2.5. Two-photon in vivo imaging

All animal procedures were performed in accordance with the University of Helsinki animal care regulations. Local authority (ELÄINKOELAUTAKUNTA-ELLA) approved the animal license (ESAVI/9071/04.10.07/2016) to conduct the procedures described in the study.

2 female C57BL/6JRccHsd WT mice were used for the imaging. 3–4 weeks before the start of imaging experiments, animals were anesthetized with ketamine/xylazine and operated for implantation of a cranial window. The cranial window was inserted over the somatosensory cortex at the following coordinates: AP −1.8, ML −2.0 from Bregma. Dental drill was used to remove a round shaped (d = 4 mm) piece of skull, and the hole in the bone was covered with a round cover glass (d = 5 mm). Mice were imaged with the FV1200MPE two-photon microscope (Olympus, Japan) with the 25X water immersion 1.05 NA objective specially designed for in vivo two-photon imaging. MaiTai Broad Band DeepSee laser tuned to 800 nm was used for excitation. In a preliminary set of in vitro tests 800 nm was found to be optimal for preferential excitation of FITC fluorophore. Unfortunately, isolated excitation of the two fluorophores was not possible due to the limitations of two-photon excitation and lasers. Emission light was collected using the band pass filters: 515–560 nm for FITC fluorescence and 590–650 for Dylight 549 fluorescence.

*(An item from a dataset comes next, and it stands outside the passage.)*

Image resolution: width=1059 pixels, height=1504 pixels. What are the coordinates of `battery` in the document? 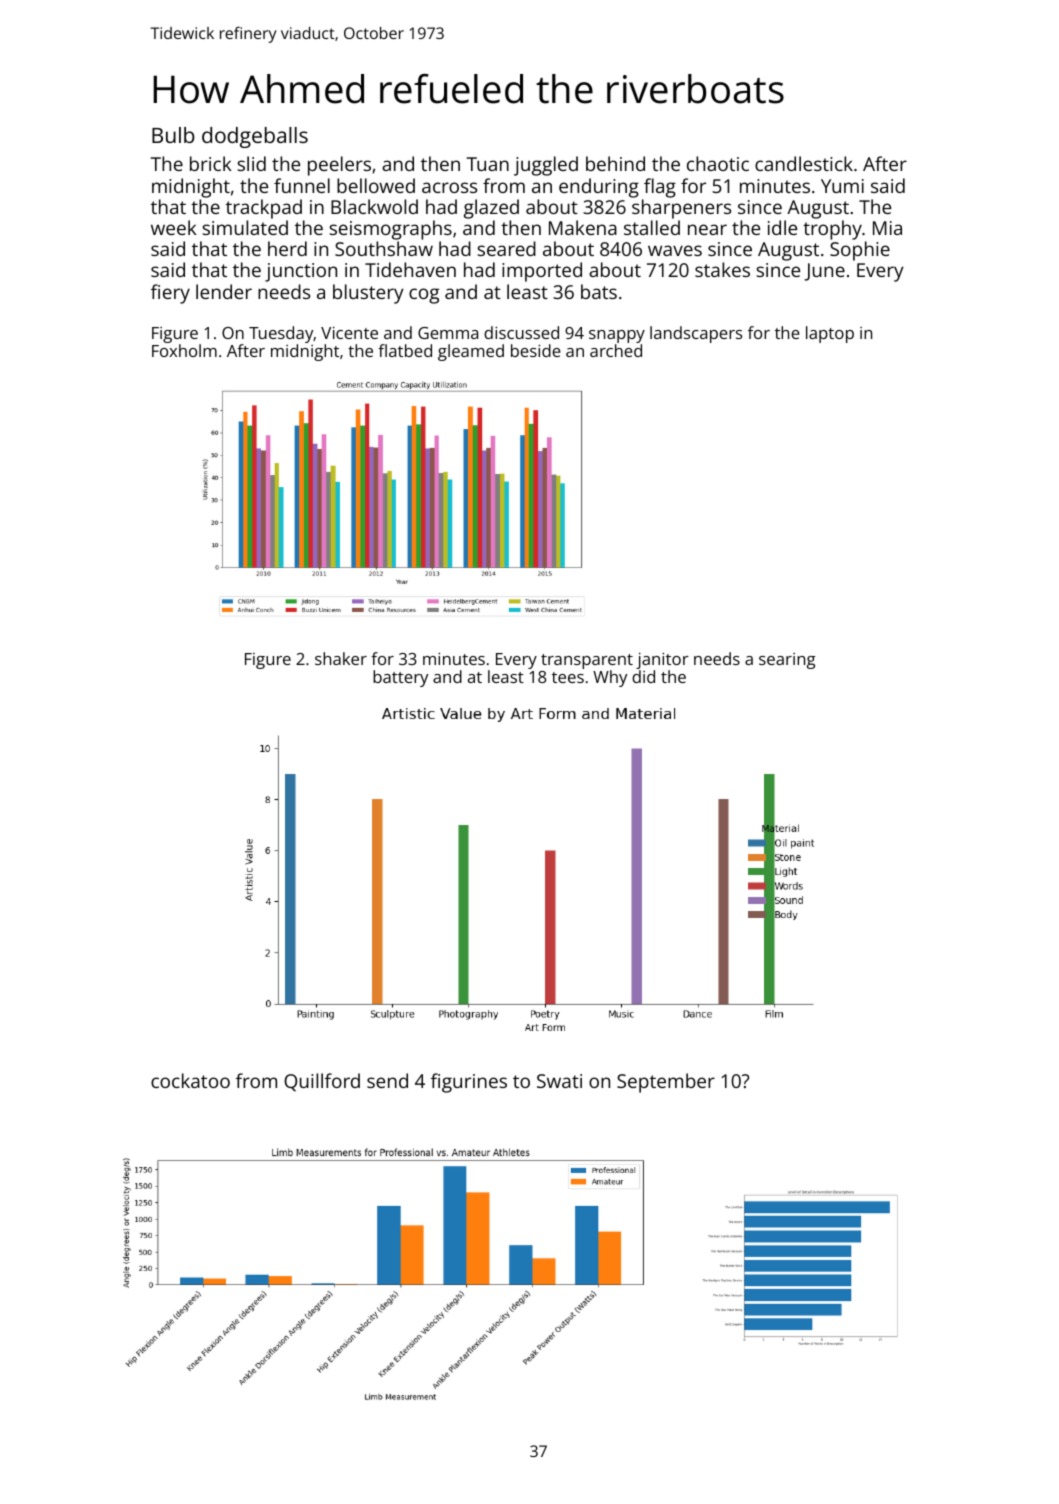 It's located at (400, 678).
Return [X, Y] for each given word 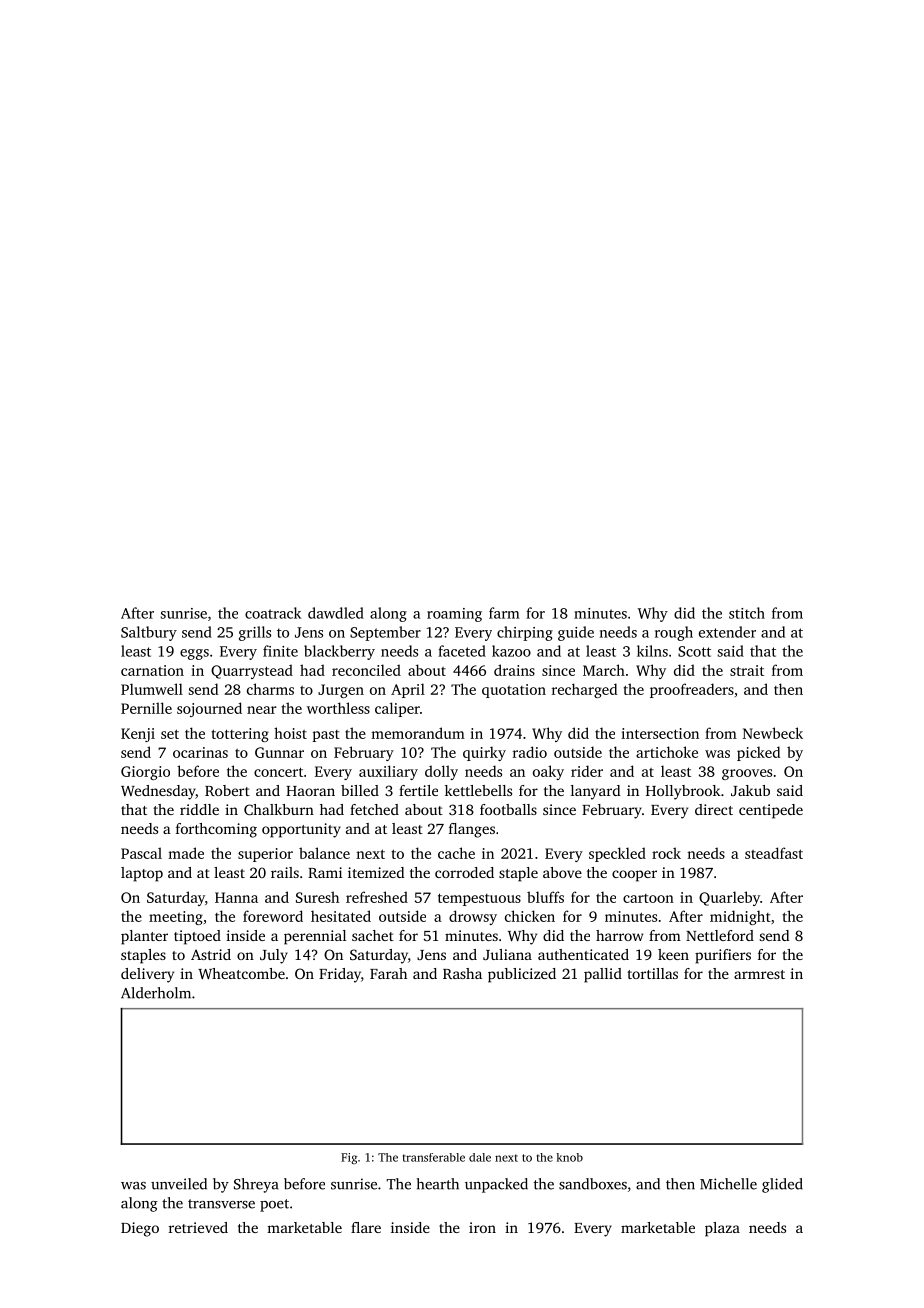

For in vivo imaging sessions, animals were anesthetized with ketamine/xylazine and head-fixed under two-photon microscope. Three-dimensional (3D) baseline autofluorescence image Z-stacks of the mouse somatosensory cortex was acquired. Stacks of images were collected with the vertical step of 3 μm with zoom factor one at 800 × 800 pixels aspect ratio. Line-scans were performed inside the lumen of superficial cortical vessels before and after the injection of biotin-labeled (or unlabeled) dextran and STV-labeled NPs (nSiO₂@mSiO₂@PEI@STV). 100 μL of 10 mg/mL solution of conjugated NPs was injected intravenously.

After collection of the data, images were analyzed using Fiji/ImageJ software. NPs were visually detected in the Dylight 549 channel and analyzed by ratiometric analysis. The advantage of using ratiometric analysis is that it is not sensitive to crosstalk between the dyes as crosstalk is constant between the experiments. Background fluorescence was subtracted from all the images. In total 19 NPs were analyzed. Graphs were plotted in Microcal Origin software.